__Data__.
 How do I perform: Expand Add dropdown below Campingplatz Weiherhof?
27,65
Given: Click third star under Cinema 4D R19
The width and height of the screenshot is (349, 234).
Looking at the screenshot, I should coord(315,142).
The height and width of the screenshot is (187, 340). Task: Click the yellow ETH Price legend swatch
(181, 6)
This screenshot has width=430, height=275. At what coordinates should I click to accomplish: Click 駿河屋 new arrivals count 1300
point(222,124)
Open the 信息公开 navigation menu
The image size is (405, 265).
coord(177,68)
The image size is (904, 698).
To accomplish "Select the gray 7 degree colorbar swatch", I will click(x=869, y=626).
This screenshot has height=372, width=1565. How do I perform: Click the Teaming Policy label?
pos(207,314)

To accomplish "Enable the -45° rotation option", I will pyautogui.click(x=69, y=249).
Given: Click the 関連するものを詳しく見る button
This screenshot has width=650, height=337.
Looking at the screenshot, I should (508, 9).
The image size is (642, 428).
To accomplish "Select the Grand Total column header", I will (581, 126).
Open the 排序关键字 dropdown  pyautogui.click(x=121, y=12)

* * *

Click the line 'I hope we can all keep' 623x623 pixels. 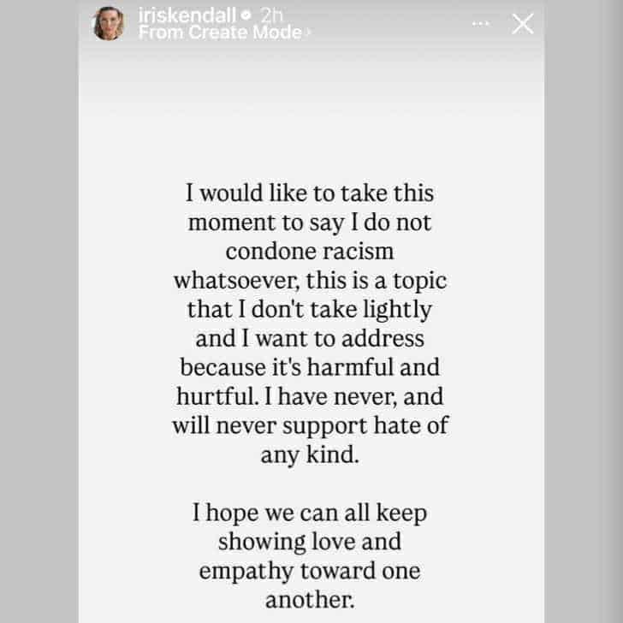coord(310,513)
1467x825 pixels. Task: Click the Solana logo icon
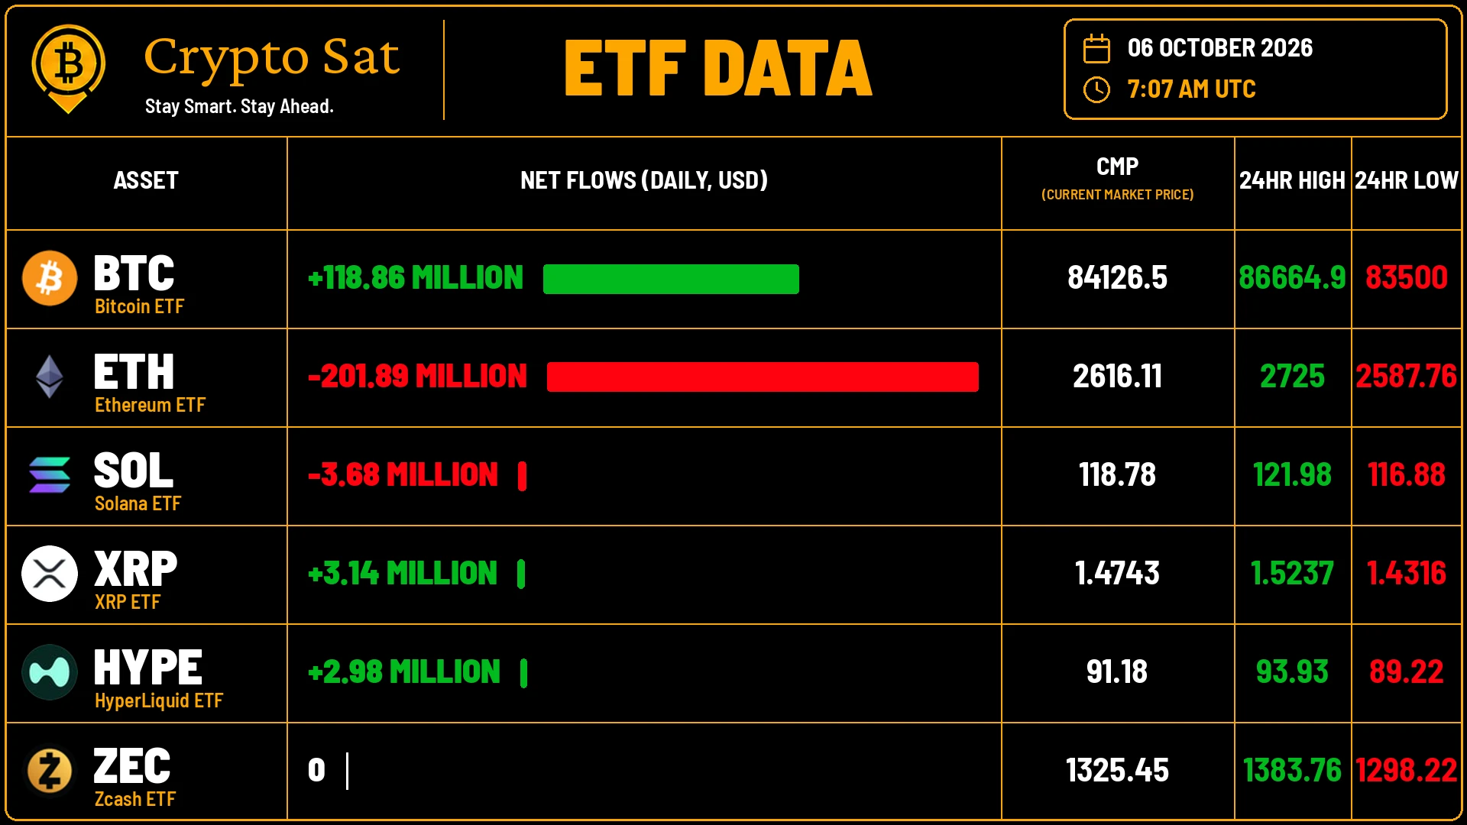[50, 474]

__Action item__. Within the listing above, give again exactly every line from the line with "The height and" through the line with "Open the 排序关键字", both included, and no other line.

__Finished task__.
The height and width of the screenshot is (187, 340). Task: Click the yellow ETH Price legend swatch
(181, 6)
This screenshot has width=430, height=275. At what coordinates should I click to accomplish: Click 駿河屋 new arrivals count 1300
point(222,124)
Open the 信息公开 navigation menu
The image size is (405, 265).
coord(177,68)
The image size is (904, 698).
To accomplish "Select the gray 7 degree colorbar swatch", I will click(x=869, y=626).
This screenshot has height=372, width=1565. How do I perform: Click the Teaming Policy label?
pos(207,314)

To accomplish "Enable the -45° rotation option", I will pyautogui.click(x=69, y=249).
Given: Click the 関連するものを詳しく見る button
This screenshot has width=650, height=337.
Looking at the screenshot, I should (508, 9).
The image size is (642, 428).
To accomplish "Select the Grand Total column header", I will (581, 126).
Open the 排序关键字 dropdown  pyautogui.click(x=121, y=12)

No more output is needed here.